EALC 26613 Literature and Public Intellectuals in Twentieth-Century Korea

Korean intellectuals played a leading role in the rapid transformation of twentieth-century Korean society, and literature provided a crucial space for conveying their thoughts, as well as their social and political imagination. The grave consciousness of social responsibility weighing on their shoulders in particular has been a significant subject of literature and has been often reproduced in popular culture as well. This course examines major works of Korean literature with a focus on two of the most distinctive groups--writers and university students. By doing so, this course explores the history of Korean intellectuals, and their interactions with the public, as well as basic literary and cultural concepts in modern Korea. Along with literary works, films, TV dramas, newspaper and journal articles, visual images, and related scholarly works are also explored in order to help our understanding of the historical and cultural context. The main topics of discussion in class range from Korea’s historical events of colonization and decolonization, collaboration and conversion, and the democratization movement and anti-Americanism, to broader theoretical issues including the Sartrean idea of engaged literature, and global discussions regarding (post)colonialism and intellectuals. All materials are available in English and no previous knowledge of Korean language or literature is necessary.

2014-2015 Spring

EALC 26601/36601 East Asian Languages, Acquisition, and Pedagogy

(LING 29601/39601)

This course is designed for undergraduate and graduate students who are interested in East Asian languages and in learning or teaching East Asian languages. In this class, we will address significant issues in learning and teaching an East Asian language through key concepts in second language acquisition (SLA) and the analysis of the linguistic characteristics of Korean, Japanese, and Chinese. In particular, we will discuss the internal processes of acquisition to begin addressing the (pedagogical) issues pertinent to teaching and learning specific linguistic structures of the East Asian languages. Hence, each week, students will do readings in SLA as well as academic papers for each language on a given topic. For a comparative approach and perspective of the East Asian language and society, we will explore several linguistic and sociolinguistic issues common to the three languages that underlie the linguistic diversity and similarities of East Asia, such as the use of Chinese characters or the development and use of honorifics in China, Japan, and Korea.
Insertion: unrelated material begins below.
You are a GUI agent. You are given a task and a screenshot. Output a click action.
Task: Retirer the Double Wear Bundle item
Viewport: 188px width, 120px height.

Such an approach will also allow us to analyze the language influence and interaction among the three languages and how that shapes the culture, society, and language use. The objectives of this course are as follows: (i) to gain a basic knowledge of the structures of East Asian Languages; (ii) to gain a basic understanding of the key theories and concepts in second language acquisition and teaching methodology; and lastly (iii) to gain new insight on East Asian history, culture, and society through the analysis of Chinese, Korean, and Japanese language.